Os libaneses Fadel Dirani, 39, e Hassan Tirad, 36, ambos comerciantes, têm o costume de assistir à Al Jazeera na casa de amigos. Para Tirad, as redes brasileiras "não mostram a verdade". Dirani concorda. Diz que o canal do Qatar tem "informação mais livre".
"Além de mostrar a verdade, ainda incentiva valores culturais e a família. A TV brasileira, principalmente no caso das novelas, tira a base da família", diz Tirad.

Distribuição exclusiva
A distribuição dessa e de outras TVs árabes começou no Brasil há cerca de três anos e aproximou a colônia de seus países de origem. Antes disso, o comerciante libanês aposentado Fause Mustafá, 74, "caçava" notícias em sua língua por meio de rádios de ondas curtas (capazes de sintonizar freqüências de longas distâncias).

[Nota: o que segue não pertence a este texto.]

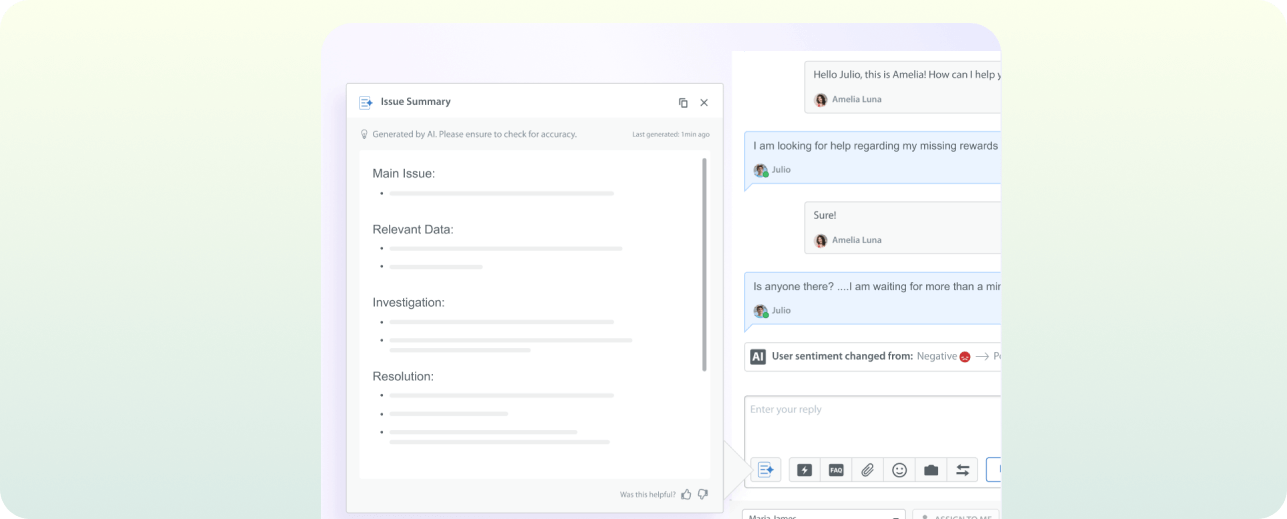Image resolution: width=1287 pixels, height=519 pixels.
Task: Open the FAQ insert tool
Action: [836, 470]
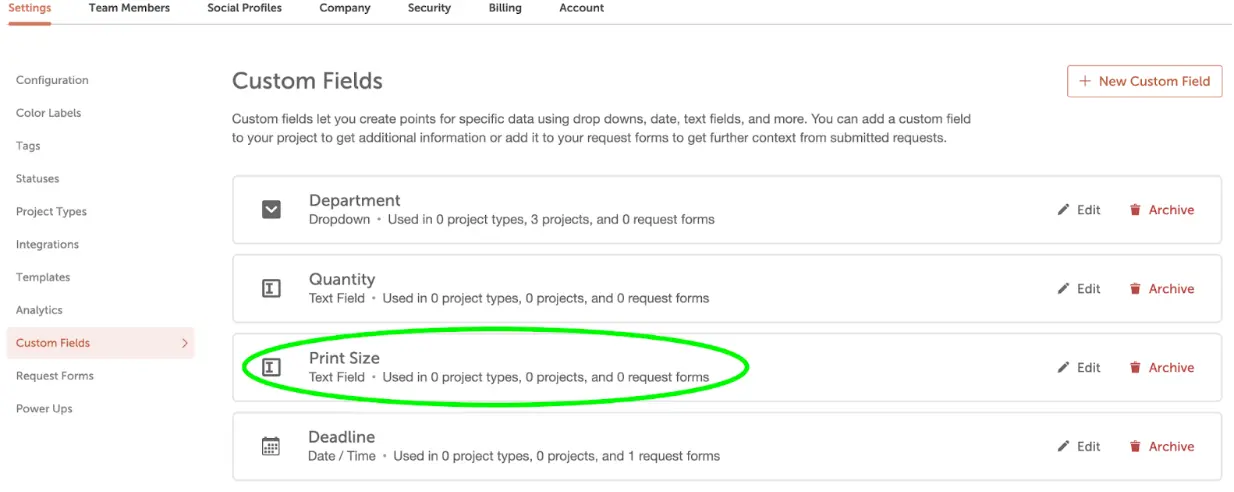Click the pencil icon for Department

Agora, passa o dia zapeando entre as opções do pacote árabe. "Vejo muito pouco a TV brasileira", conta ele, que está no Brasil há 50 anos e diz agora se sentir mais próximo de suas origens.
Quando chegaram ao Brasil, a rede do Qatar e outras eram recebidas gratuitamente. Bastava possuir uma antena parabólica e direcioná-la aos satélites de retransmissão. Segundo a Multipole, foi uma estratégia de mercado para atrair telespectadores e passar a cobrar, o que ocorreu há cerca de dois anos. Atualmente, para ter acesso a um pacote com dez canais é preciso, além da parabólica e de um decodificador digital (total em torno de R$ 1.500), pagar uma assinatura anual de R$ 600.

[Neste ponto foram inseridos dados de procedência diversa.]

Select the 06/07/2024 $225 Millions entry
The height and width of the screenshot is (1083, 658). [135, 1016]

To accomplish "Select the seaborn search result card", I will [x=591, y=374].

A empresa atende seus clientes em árabe. "A Guerra do Iraque certamente ampliou o interesse da colônia árabe por esses canais. O mercado é crescente, apesar de ainda distante dos 130 mil assinantes dos EUA", diz Maurício Goldberg, presidente da Multipole. Único representante da Al Jazeera no Brasil, ele é judeu e ri desse paradoxo. "Esse é um modelo de convívio pacífico que deveria ser seguido em todo o mundo."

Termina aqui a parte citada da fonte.